25. Ce qui pèse sur une tête

Photo blog Truxton Orcutt 25

Cammy est revenu sur notre coin en début d’après-midi, on mange nos sandwichs au bord de l’eau. Plus tard, il s’essaye à la pêche avec ma canne, s’en tire bien pour un débutant et sort même une perche-soleil qui fait la maille. On la relâche, on la regarde partir, tranquille, et tourner un moment au bord avant de s’éloigner et regagner le fond. On passe les heures qui suivent à redescendre le cours d’eau en aval en se relayant pour trimbaler la glacière à bières, plus pour se dégourdir les jambes que pour vraiment pêcher. De temps à autre, on fait une halte, on fume, on boit une bière, on parle de tout, de rien, avec Pete on regarde les photos de Cammy ou bien lui en train de les prendre.

On a plié notre barda entre chien et loup, et sur la route du retour, la nuit est tombée. C’est là que je leur raconte mon histoire, parce que c’est trop de pression  sur ma tête, depuis bien trop longtemps :

Je portais cette fille, Ted O’Connor en portait une autre, et Craig Davies portait la troisième. On atteint ce village aux toits de chaume, Da Phong. Tout est calme et silencieux. On avance, nous trois devant, sur une sorte de placette en boue séchée d’où les poules, et des chiens dont on voit les côtes, se barrent quand on arrive. Et soudain ça tire, d’abord un coup qui claque, puis deux, les départs de feu proviennent des baraques. Après quoi je me vois seulement armer mon M-16 un genou à terre en me protégeant vaguement derrière un billot qui doit servir à couper du bois, et je revois aussi les corps d’O’Donnell et Davies au sol, effondrés  sur les deux cadavres de leurs mortes. Puis ça tire de tous les côtés, les cris des nôtres et de ceux d’en face, je ne sais plus combien de temps ça dure. Les copains qui balancent des grenades. Au bout de tout ça, dans le silence revenu, Sal Mancuso et Harry « Dog » Baines qui incendient les baraques au lance-flammes pendant qu’on rassemble les trois survivants : un couple de vieillards, un jeune type qui bredouille un peu d’anglais, et un gosse, ou plutôt une fillette. C’est lui qui nous explique l’affaire, le canon sur la tempe. La veille, un groupe des nôtres est passée à l’aube, ils sont entrés dans les baraques, ont bu et bouffé sans se priver. Puis ils ont embarqué trois filles sous la menace de leurs armes. Ils sont repartis. Le jeune essaye de nous les décrire, on comprend que c’est des Bérets Verts. Une escouade de six. On lui demande de nous décrire leurs insignes, mais il a trop peu de vocabulaire, il dessine de la pointe d’un bâton quelque chose d’illisible sur le sol. Quand il a fini, l’un de nous que je ne veux pas nommer, même s’il y a prescription, lui tire une balle dans la tête, puis le fait aussi sur le vieux et sa femme qui sont à genoux, les mains sur la tête. La fillette pleure, il tire encore et elle tombe comme un sac.  

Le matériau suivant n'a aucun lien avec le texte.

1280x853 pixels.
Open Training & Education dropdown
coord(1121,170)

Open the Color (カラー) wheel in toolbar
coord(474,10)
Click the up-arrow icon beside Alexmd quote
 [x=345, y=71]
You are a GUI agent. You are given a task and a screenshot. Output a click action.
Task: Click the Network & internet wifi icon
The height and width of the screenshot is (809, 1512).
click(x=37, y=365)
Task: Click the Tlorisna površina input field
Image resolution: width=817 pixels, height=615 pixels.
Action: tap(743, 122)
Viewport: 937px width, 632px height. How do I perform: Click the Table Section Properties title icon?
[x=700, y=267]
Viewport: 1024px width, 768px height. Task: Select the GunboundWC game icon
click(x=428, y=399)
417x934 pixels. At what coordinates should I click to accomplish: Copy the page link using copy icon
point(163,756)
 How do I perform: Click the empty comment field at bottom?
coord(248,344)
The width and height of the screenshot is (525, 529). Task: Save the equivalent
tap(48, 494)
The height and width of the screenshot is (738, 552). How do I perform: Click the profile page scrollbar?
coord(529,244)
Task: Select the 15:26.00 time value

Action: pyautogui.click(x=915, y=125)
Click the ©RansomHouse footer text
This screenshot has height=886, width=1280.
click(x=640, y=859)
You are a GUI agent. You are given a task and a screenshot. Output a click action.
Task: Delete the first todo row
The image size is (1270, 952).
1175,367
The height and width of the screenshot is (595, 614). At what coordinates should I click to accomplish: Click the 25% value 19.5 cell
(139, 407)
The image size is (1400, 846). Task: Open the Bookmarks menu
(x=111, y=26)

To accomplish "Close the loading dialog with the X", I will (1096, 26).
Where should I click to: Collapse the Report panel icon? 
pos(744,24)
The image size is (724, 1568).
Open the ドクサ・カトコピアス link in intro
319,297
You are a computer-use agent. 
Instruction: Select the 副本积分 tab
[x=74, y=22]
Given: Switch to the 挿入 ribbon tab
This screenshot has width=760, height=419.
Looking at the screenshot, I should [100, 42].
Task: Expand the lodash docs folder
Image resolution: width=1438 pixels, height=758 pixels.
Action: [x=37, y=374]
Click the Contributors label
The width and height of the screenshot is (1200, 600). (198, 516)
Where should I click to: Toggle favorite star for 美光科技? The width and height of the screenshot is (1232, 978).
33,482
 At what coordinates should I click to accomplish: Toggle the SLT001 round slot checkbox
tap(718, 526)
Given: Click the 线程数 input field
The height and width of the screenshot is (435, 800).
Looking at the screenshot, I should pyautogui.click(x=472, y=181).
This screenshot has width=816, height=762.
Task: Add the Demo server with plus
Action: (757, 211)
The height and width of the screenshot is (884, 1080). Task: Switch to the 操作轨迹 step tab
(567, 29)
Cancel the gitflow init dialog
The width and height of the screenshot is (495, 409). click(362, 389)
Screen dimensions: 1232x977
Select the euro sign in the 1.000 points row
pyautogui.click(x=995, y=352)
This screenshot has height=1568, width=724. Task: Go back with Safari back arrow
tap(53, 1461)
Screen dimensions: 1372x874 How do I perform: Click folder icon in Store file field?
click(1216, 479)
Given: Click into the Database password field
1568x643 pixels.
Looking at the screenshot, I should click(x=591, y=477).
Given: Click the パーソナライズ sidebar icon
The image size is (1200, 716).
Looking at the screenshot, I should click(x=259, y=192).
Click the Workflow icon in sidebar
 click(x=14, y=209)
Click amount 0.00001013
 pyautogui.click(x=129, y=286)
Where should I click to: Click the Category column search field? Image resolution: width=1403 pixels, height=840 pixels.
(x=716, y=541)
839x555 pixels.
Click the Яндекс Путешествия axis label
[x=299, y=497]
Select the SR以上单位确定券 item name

On n’a jamais su qui étaient ces six Bérets Verts. On avait perdu trois des nôtres dans le carnage, ce poissard d’O’Connor qui arrivait  à la quille, Craig Davies qui était là depuis moins de trois mois, et le Sergent Frank Weinberg qui commandait notre unité, qui du coup passait de dix-huit à quinze hommes. Dans ce village, on s’est fait jurer de garder le secret, on a bricolé ensemble une histoire crédible, on a effacé nos traces.  On a cherché longtemps, dans les montagnes, cette sorte de légion fantôme aux gueules peintes à la graisse verte dont nous n’avons plus jamais entendu parler. Ça s’est passé comme ça.

On est arrivés devant chez Pete et Martha, Pete attend avant d’appuyer sur le bip d’ouverture de la porte du garage. On attend là dans le noir. Pete actionne le plafonnier, qui l’éclaire tandis qu’il me demande : « Mais toi ? Tu en retiens quoi, de ce merdier ? ». Je n’ai pas besoin de réfléchir longtemps : « Tu veux que je te dise ? ». Pete acquiesce de la tête : « Ouais, ça m’intéresse ».  Je m’entends dire un peu trop fort : « La fille que je portais, sa cage thoracique et son visage enfoncés quand je l’ai retournée sur le dos à la fin de tout ça : je pense que dans la panique, j’ai dû la piétiner. »

J’ajoute : « Et tu sais quoi ? ». Pete actionne l’ouverture de la porte du garage, le Range avance doucement dans la lumière. Il me fait : « Je crois bien, oui : tu ne t’étais rendu compte de rien, c’est comme si ça ne s’était jamais produit. »  Il gare le Range, il éteint le contact : « Comme si tu l’avais rêvé.»